◆ The task: In the listing below, report how many lines include the string "computer", giving only that number.

◆ Entries provided:
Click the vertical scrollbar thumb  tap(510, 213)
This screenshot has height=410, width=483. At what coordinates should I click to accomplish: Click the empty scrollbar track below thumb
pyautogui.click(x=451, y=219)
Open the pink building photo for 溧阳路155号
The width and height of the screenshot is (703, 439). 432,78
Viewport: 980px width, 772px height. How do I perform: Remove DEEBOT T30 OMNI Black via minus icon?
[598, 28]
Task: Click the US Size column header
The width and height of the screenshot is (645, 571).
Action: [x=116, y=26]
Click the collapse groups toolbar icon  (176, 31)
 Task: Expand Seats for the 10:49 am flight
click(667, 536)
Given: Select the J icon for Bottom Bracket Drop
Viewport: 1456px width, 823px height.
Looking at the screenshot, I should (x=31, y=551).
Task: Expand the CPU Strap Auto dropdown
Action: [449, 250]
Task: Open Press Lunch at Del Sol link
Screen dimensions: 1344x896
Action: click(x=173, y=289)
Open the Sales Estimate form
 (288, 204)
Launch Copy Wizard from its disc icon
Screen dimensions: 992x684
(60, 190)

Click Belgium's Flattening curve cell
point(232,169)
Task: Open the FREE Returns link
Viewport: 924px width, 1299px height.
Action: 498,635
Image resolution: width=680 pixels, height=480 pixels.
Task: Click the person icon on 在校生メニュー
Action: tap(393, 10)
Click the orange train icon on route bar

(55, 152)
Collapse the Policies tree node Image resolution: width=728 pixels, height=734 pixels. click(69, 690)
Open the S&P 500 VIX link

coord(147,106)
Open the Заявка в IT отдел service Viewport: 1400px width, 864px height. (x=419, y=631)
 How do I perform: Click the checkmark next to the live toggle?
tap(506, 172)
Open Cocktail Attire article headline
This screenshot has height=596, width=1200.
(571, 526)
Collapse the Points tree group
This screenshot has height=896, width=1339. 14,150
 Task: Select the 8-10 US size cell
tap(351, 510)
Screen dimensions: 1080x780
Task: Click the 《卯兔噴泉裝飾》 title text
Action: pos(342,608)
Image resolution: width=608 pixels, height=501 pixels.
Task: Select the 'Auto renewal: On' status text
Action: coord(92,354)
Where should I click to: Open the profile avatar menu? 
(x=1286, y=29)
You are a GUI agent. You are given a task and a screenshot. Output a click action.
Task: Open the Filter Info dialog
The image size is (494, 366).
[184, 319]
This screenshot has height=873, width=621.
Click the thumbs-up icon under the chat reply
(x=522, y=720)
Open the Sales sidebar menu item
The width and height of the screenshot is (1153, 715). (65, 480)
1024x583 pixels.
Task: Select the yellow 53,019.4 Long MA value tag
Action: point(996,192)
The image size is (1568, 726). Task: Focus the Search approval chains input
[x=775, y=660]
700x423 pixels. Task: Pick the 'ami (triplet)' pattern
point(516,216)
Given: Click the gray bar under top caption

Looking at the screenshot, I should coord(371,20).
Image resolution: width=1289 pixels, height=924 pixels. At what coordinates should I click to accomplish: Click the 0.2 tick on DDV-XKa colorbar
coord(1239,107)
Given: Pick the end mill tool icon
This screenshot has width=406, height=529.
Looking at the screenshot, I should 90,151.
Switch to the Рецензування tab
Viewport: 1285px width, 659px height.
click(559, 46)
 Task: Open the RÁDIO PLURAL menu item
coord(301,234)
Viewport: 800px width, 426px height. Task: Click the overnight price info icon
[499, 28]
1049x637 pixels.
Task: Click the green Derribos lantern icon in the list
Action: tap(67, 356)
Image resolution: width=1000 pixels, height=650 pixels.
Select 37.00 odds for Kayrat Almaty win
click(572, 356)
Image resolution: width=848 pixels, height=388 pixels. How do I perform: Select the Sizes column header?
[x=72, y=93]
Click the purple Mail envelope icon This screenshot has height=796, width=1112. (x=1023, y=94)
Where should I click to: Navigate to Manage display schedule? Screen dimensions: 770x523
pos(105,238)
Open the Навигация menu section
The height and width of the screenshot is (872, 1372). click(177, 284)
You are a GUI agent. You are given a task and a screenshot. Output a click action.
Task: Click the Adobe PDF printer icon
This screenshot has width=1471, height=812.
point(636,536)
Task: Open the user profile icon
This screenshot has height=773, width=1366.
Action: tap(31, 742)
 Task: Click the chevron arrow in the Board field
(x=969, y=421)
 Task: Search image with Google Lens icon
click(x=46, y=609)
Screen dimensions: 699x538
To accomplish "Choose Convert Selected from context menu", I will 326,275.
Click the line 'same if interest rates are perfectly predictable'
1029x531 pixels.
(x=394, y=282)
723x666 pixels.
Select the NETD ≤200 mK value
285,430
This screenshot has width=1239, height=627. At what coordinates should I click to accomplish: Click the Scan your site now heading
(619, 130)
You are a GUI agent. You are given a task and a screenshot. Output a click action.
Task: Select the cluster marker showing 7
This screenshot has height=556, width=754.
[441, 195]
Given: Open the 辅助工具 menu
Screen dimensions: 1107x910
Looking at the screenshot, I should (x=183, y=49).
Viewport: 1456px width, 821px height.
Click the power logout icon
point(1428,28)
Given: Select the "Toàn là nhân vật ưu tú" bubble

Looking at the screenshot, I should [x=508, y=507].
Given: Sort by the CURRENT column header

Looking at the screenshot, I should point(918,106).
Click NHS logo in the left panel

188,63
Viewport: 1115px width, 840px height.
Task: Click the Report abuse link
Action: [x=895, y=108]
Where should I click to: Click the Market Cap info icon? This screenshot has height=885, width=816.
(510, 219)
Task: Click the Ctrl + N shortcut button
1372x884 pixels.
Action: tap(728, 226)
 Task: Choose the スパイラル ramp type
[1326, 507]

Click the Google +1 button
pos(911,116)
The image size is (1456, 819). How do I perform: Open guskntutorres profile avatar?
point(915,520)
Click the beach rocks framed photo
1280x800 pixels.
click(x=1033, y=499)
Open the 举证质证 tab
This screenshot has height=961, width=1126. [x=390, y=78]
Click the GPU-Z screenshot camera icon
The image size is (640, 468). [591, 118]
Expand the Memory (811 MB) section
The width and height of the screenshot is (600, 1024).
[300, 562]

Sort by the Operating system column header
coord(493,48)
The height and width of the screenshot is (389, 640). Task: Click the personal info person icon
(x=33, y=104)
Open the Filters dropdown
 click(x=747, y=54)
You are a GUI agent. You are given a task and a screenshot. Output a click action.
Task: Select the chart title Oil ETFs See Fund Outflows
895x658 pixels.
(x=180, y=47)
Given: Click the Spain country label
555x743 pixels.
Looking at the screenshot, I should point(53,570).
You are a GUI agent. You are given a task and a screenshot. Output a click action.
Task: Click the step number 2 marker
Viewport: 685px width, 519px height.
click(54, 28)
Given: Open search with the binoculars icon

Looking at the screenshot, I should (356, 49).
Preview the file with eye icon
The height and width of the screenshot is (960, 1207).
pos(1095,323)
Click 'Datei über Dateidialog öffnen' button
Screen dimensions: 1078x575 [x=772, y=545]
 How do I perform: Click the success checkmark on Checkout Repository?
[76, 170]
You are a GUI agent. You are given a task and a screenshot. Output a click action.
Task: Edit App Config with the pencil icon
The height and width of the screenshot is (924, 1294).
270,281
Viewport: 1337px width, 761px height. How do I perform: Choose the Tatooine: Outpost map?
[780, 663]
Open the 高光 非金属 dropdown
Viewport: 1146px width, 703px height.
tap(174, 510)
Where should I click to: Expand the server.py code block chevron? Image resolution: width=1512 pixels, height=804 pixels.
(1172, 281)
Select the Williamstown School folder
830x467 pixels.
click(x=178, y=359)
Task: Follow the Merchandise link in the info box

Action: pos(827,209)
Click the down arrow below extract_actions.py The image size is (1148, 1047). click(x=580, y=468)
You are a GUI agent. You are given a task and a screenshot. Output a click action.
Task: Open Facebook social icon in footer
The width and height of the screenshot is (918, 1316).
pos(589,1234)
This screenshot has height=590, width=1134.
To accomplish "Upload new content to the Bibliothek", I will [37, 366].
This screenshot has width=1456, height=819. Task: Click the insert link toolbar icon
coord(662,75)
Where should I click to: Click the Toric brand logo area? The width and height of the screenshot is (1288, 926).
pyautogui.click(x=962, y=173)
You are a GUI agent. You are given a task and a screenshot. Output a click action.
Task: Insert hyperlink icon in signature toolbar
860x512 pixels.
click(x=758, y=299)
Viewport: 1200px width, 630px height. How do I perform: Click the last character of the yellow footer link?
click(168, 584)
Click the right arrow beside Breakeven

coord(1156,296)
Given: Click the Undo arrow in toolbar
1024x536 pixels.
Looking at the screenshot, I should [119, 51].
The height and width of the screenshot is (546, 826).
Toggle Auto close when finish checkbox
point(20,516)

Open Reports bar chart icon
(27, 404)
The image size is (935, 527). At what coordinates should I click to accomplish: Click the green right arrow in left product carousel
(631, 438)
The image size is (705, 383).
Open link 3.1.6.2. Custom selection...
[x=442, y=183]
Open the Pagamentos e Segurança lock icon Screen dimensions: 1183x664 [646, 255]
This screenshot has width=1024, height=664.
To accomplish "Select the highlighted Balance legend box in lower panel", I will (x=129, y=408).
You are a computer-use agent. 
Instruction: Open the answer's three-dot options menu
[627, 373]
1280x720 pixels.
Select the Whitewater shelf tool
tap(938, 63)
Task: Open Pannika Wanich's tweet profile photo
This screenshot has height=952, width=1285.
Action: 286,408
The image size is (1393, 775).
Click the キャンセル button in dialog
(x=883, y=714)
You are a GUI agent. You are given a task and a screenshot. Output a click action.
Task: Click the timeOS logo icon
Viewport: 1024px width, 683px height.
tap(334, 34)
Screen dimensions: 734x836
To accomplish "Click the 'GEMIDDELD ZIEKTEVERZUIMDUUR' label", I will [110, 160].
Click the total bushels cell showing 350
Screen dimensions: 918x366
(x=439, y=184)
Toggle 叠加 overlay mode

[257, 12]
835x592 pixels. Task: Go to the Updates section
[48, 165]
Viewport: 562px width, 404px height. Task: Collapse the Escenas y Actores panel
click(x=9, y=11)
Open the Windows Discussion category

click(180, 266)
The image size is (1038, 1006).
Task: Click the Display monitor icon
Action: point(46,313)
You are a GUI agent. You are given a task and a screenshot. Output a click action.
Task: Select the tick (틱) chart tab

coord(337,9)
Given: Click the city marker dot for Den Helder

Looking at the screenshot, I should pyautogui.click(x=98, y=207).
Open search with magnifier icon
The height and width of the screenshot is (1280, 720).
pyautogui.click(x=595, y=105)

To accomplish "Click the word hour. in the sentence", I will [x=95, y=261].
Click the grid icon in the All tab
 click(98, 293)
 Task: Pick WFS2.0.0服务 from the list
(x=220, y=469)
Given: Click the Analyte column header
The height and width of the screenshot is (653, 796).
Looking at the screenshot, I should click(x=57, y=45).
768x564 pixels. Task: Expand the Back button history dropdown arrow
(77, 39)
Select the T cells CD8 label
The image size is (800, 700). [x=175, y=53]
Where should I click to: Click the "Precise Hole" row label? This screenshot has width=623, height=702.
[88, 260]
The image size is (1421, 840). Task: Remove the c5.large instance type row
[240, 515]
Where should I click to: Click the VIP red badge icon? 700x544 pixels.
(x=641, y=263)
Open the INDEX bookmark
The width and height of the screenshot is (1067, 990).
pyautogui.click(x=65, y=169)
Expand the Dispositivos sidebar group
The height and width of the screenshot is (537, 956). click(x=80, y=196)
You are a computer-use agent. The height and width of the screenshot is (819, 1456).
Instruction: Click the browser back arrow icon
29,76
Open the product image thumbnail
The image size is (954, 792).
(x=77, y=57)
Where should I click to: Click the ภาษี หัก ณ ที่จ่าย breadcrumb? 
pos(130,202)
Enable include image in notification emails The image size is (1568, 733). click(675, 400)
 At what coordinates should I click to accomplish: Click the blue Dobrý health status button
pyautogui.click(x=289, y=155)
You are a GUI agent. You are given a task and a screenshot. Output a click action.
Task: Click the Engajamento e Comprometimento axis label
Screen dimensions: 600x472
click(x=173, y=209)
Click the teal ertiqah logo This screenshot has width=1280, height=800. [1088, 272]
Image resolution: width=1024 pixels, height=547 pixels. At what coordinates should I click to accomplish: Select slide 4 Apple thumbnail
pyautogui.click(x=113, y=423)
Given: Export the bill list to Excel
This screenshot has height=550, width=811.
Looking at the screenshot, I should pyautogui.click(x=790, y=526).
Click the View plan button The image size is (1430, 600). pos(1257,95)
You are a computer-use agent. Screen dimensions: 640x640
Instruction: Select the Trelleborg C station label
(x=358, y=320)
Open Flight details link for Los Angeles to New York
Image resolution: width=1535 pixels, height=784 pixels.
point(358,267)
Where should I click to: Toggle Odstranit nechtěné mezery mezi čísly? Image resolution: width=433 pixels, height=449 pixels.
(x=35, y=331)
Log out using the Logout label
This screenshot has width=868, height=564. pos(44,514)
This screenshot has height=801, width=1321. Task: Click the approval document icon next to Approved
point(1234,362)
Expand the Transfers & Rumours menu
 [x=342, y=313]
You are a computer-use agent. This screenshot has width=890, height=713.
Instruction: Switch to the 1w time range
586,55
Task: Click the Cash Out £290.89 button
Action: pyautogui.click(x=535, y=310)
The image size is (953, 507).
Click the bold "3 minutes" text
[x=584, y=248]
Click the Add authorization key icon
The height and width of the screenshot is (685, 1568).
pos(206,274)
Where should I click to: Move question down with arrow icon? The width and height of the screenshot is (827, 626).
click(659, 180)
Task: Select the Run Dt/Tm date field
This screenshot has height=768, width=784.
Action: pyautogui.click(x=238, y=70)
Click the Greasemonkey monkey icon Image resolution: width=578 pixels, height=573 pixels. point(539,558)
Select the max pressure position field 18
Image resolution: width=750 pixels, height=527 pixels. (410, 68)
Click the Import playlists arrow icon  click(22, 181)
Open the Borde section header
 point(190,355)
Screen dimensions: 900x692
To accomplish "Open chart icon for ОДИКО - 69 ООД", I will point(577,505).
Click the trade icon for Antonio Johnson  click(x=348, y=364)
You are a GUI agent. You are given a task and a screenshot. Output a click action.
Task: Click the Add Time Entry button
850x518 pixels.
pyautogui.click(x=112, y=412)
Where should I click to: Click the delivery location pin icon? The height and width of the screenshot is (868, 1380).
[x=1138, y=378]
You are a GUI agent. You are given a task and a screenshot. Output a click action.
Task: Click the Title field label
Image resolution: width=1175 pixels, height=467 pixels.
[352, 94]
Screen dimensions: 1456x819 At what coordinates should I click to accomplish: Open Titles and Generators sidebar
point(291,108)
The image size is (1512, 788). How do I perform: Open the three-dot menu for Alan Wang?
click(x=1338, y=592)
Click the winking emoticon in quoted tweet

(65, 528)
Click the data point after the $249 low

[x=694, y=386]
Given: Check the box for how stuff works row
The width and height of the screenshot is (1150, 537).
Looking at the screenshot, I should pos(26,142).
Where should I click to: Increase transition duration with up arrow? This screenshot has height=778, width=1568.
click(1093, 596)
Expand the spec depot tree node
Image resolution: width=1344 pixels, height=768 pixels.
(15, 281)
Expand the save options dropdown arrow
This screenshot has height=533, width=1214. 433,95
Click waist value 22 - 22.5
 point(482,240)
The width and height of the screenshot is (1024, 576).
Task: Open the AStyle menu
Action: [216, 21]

◆ Answer: 4